L’art du rangement avec Marie Kondo : la méthode KonMari peut-elle vous aider à être plus heureux et efficace au quotidien ?

Mise en avant suite à la diffusion de la série "L'Art du Rangement avec Marie Kondo", la méthode KonMari peut avoir des effets bénéfiques sur notre bien-être, à condition de ne pas tomber dans l'excès.
Image mise en avant pour l'article "L’art du rangement avec Marie Kondo vu sous l'angle de la psychologie" de David Vellut, psychologue, conseiller pédagogique et médiateur scientifique en psychologie.

Table des matières

Popularisée grâce à la série « L’Art du Rangement avec Marie Kondo », le phénomène a envahi la Toile. Et à moins d’avoir vécu au fin fond de l’Antarctique au cours des dernières semaines, vous n’y avez probablement pas échappé. Mais la méthode KonMari est-elle réellement efficace ? Peut-elle vous aider à produire des étincelles de joie et de bonheur au quotidien ? Examinons cela sous l’angle de la recherche scientifique.
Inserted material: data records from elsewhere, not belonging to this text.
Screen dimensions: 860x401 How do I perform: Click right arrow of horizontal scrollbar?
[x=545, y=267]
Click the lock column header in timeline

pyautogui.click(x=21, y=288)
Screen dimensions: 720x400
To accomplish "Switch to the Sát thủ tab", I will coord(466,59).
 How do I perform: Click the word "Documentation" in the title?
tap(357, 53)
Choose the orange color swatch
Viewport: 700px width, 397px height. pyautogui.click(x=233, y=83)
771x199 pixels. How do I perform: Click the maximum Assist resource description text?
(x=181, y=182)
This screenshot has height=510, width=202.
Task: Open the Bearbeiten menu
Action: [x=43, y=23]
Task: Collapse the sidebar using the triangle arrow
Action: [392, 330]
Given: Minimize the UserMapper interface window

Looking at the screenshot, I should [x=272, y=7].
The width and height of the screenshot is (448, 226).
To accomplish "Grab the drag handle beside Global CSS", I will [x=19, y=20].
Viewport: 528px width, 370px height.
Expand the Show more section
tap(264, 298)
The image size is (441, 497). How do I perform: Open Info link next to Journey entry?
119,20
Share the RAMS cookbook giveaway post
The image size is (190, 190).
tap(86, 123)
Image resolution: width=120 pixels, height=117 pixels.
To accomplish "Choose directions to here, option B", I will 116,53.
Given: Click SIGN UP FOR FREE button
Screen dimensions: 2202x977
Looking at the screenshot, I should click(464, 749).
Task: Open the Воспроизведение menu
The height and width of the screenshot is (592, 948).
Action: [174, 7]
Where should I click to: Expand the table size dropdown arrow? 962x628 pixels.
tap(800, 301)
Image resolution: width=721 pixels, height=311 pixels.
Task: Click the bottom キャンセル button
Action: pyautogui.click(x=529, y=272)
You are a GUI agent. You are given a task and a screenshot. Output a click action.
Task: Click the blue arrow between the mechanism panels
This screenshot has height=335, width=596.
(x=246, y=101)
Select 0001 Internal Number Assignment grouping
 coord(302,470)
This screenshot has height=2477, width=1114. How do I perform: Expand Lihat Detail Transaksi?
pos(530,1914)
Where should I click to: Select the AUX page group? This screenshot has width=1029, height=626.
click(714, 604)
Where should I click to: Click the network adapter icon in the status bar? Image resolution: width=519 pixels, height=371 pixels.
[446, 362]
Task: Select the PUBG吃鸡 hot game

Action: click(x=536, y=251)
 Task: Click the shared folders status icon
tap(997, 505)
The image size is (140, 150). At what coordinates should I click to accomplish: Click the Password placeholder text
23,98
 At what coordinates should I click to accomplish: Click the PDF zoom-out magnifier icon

Il y a quelques semaines, c’est au hasard d’un zapping sur Netflix que mon épouse et moi-même sommes tombés – sans nous faire trop de mal – sur la série « L’Art du Rangement avec Marie Kondo » :

Tidying up with Marie Kondo (Official Trailer). Téléchargé le 15/02/2019 depuis la chaine YouTube Netflix.

À la base, nous nous considérons comme des personnes ordonnées (sans être maniaques). Mais nous nous sommes dits : « Pourquoi pas, on ne sait jamais, il y a peut-être quelque chose à prendre et à en tirer ? »

Et force est de constater qu’un certain enthousiasme s’est emparé de nous. Globalement, n’étant pas des dingues de fringues, nous n’avons pas eu grand chose à éliminer de notre garde-robe. Mais grâce aux techniques de pliage, nous avons réussi à gagner plus de place et à mieux faire tenir nos vêtements dans nos espaces de rangement.

Si globalement j’ai été convaincu par le processus, certains éléments de la méthode m’ont quand même laissés perplexe. Et malgré tout le bien que les adeptes de la méthode en disent, d’autres restent plus réservés. C’est le cas de Gretchen Rubin. Sans remettre la méthode en question, elle marque pourtant son désaccord concernant certains éléments. Et au bout de quelques jours, plusieurs questions ont commencé à me titiller :

  • Tous les principes de la méthode KonMari sont-ils réellement efficaces ?
  • Le processus proposé par Marie Kondo peut-il s’appliquer à tout un chacun ?
  • Quels sont les effets soi-disants thérapeutiques de la méthode ?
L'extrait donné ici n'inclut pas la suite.